The figure shows that immediately after returning from NtUserMNDragLeave a message is sent to such a window by calling SendMessage, which leads to the execution of arbitrary code in the kernel ( kernel code execution ). Usually, using this feature, the attacker steals the token of the system process, obtaining system privileges. This is exactly what happens in the described exploit.

Completion

So, we list the key features of the exploit. Addressing callbacks in user space at times when any kernel structures are in an intermediate state in the middle of a transaction that modifies them is the most common cause of vulnerabilities in the win32k.sys library. Putting the bServerSideProc flag at the window is also a popular method of obtaining the ability to run code in the kernel. And third, when executing code in the kernel, copying the reference to the system token is the most convenient way to raise privileges.
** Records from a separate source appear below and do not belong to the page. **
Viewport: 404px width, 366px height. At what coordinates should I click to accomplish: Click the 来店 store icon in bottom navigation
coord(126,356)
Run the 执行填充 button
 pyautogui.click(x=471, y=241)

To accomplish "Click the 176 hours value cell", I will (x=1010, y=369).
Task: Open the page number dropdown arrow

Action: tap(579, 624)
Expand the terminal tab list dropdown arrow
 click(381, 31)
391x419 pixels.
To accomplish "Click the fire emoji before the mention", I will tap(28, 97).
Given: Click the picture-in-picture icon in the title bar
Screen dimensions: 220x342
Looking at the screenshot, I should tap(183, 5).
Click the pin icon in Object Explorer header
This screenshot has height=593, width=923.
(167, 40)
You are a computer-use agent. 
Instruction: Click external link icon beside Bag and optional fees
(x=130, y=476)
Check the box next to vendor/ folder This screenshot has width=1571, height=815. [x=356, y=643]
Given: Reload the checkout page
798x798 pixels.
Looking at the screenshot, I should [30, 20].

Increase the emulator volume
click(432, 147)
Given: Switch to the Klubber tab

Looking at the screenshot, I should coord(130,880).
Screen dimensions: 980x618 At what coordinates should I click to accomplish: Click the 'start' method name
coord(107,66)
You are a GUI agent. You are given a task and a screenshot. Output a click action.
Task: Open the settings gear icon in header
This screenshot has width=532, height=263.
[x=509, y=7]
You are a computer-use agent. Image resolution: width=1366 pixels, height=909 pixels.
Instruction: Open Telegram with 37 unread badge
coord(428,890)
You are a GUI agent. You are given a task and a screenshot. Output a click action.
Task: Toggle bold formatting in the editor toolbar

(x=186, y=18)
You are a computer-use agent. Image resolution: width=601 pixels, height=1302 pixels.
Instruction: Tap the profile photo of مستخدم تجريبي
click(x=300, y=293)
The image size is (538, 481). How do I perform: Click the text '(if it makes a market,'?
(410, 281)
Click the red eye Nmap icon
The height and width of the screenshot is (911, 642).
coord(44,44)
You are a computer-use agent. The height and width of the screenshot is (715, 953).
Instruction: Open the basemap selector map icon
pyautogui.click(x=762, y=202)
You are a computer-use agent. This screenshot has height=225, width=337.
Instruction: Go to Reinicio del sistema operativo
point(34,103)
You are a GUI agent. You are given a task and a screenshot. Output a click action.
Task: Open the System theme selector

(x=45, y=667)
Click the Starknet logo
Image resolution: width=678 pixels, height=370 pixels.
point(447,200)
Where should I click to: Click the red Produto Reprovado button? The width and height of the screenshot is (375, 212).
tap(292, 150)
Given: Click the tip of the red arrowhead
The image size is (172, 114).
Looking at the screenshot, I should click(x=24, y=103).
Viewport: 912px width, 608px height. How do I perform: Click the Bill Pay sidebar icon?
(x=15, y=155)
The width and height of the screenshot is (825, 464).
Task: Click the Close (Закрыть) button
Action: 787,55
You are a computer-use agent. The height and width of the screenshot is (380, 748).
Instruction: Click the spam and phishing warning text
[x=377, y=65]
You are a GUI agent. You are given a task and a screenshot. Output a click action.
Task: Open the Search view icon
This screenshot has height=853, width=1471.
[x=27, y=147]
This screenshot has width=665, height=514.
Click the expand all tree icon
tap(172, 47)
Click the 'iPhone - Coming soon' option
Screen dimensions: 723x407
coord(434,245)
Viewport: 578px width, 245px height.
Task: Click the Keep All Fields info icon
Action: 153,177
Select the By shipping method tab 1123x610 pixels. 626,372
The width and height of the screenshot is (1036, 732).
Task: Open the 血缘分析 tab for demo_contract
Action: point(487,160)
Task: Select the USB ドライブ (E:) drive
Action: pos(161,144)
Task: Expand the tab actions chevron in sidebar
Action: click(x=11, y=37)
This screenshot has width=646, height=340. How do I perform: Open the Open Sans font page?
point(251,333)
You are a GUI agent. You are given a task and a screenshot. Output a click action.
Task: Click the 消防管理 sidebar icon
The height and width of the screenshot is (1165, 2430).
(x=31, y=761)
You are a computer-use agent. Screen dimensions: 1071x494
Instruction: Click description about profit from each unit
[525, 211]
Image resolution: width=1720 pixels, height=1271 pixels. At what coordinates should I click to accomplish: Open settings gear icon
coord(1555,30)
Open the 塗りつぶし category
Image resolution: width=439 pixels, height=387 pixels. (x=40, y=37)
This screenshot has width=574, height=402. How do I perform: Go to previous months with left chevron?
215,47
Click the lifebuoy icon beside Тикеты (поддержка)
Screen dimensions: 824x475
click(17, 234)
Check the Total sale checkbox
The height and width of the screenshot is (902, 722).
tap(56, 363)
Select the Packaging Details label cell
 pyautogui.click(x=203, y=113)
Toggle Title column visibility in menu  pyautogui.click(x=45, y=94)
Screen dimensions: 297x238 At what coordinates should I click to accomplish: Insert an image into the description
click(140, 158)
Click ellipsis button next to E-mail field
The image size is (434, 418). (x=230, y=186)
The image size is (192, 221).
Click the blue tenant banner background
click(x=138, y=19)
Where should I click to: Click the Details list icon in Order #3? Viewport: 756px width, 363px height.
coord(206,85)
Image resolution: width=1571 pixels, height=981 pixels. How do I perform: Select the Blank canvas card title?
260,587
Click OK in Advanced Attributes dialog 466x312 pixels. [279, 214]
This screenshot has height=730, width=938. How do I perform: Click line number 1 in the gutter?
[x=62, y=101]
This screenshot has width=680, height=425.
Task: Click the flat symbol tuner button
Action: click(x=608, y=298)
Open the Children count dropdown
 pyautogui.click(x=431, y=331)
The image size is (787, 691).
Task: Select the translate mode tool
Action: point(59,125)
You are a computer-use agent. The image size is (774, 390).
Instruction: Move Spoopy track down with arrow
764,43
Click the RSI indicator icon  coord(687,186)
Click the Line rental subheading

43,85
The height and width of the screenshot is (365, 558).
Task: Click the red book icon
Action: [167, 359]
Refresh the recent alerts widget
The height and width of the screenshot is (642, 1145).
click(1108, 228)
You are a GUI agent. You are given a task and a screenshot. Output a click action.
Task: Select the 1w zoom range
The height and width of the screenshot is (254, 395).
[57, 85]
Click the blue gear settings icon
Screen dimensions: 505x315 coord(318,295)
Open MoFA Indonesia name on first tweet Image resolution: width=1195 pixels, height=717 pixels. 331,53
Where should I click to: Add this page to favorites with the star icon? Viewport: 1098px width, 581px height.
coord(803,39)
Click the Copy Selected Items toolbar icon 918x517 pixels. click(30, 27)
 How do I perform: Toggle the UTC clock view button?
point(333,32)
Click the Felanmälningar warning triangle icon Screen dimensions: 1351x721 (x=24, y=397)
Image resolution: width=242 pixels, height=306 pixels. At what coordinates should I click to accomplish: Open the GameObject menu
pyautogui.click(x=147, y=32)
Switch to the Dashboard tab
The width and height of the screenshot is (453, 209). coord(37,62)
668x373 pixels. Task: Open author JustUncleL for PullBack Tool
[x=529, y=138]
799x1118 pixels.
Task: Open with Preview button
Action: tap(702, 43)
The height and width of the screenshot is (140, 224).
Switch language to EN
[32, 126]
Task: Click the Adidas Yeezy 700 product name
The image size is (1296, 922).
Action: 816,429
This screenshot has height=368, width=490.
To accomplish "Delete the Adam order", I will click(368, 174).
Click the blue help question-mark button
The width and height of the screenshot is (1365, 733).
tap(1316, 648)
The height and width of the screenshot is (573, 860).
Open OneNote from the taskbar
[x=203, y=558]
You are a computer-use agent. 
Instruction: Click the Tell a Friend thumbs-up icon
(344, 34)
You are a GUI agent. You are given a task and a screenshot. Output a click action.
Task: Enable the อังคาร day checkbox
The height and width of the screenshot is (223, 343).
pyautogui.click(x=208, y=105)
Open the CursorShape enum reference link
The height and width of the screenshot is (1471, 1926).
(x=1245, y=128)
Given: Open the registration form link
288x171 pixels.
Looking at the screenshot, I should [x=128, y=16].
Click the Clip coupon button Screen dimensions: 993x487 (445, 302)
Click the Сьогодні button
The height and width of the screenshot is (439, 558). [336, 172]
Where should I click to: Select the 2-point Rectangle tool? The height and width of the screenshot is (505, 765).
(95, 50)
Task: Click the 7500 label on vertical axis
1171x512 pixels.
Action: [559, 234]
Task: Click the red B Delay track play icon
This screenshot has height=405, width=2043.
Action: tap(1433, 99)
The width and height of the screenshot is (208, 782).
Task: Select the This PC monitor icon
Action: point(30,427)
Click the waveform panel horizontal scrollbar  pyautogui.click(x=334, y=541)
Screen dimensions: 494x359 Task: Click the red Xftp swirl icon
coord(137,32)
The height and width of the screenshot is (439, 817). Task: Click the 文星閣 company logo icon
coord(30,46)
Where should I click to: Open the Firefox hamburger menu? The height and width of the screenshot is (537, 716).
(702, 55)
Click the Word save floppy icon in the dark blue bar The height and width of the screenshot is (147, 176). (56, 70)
In this sense, the presented exploit looks rather ordinary. At the same time, many operation nuances were only briefly mentioned in the article or deliberately omitted.

For example, we did not stop at the exact view of the context menu, as well as of the actions performed on it, which lead to the correct position of the flags and the filling of the win32k!gMenuState variable fields when performing the xxxMNEndMenuState procedure. It was also bypassed that the menu names set when calling SetClassLong should, on the one hand, be a Unicode string with no null characters, and on the other hand, be a legitimate tagPOPUPMENU structure. It also means that the address of the window in the kernel, to which the field for decrement will point, must not contain wchar_t null characters. These are just a few examples from a rather impressive list.

In conclusion, it is worth saying a few words about the update , fixing the explored vulnerability. A quick inspection of the patch showed that now the release of the buffer addressed by the gMenuState.pGlobalPopupMenu field occurs closer to the end of the xxxMNEndMenuState function, much later MNFreePopup and UnlockMFMWPWindow , and is accompanied by zeroing of the pointer itself. Thus, the patch eliminates two reasons, the simultaneous presence of which led to the appearance of vulnerability.